-- Start of Input material --
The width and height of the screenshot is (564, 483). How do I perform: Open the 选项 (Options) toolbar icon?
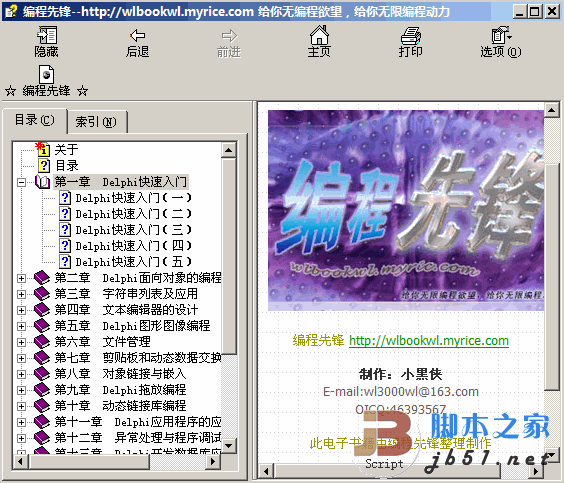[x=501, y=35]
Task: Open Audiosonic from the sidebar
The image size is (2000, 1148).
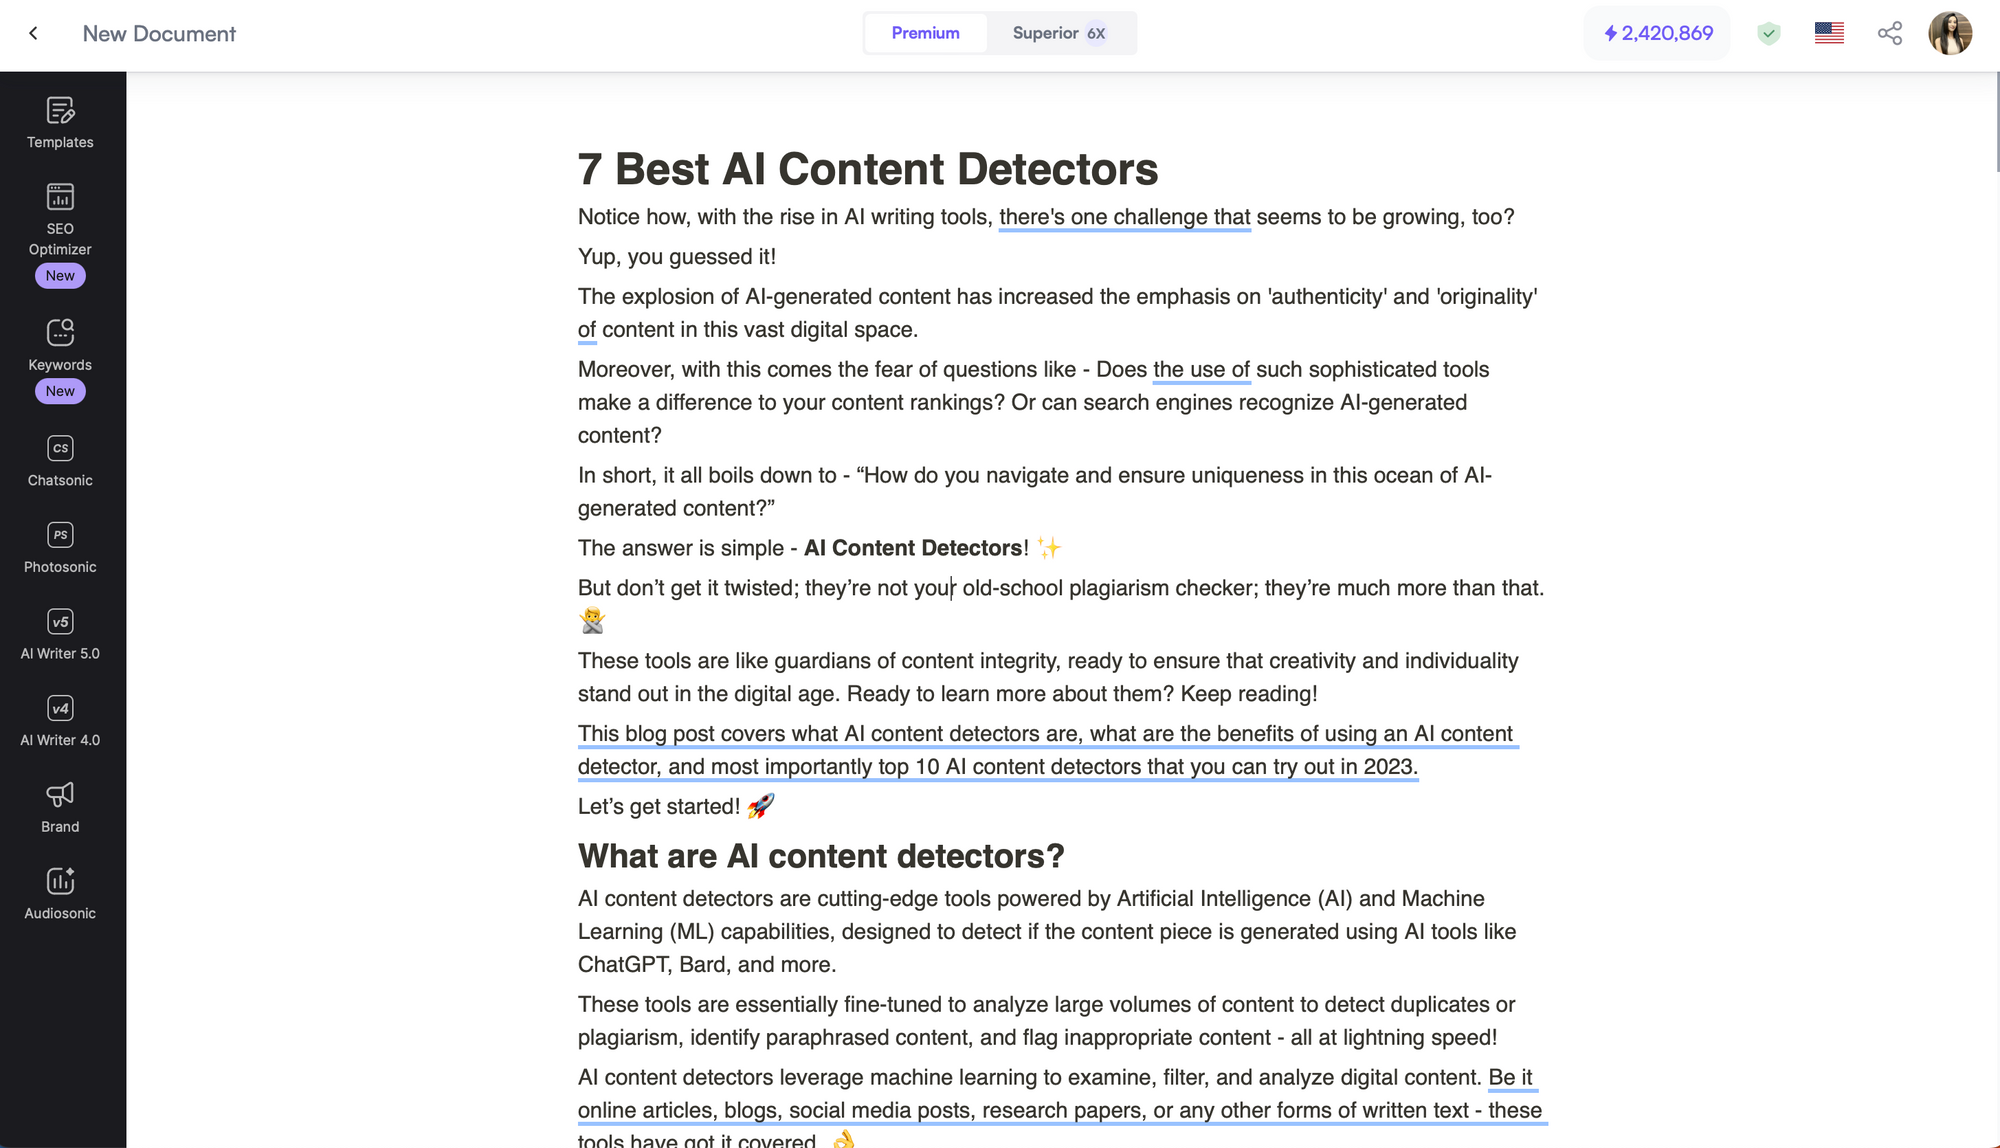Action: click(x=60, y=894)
-- End of Input material --
## Required task
Copy every text line of the data above word for word, and leave the pictures out.

## Right answer
The width and height of the screenshot is (564, 483). How do I perform: Open the 选项 (Options) toolbar icon?
[x=501, y=35]
Task: Open Audiosonic from the sidebar
The image size is (2000, 1148).
Action: click(x=60, y=894)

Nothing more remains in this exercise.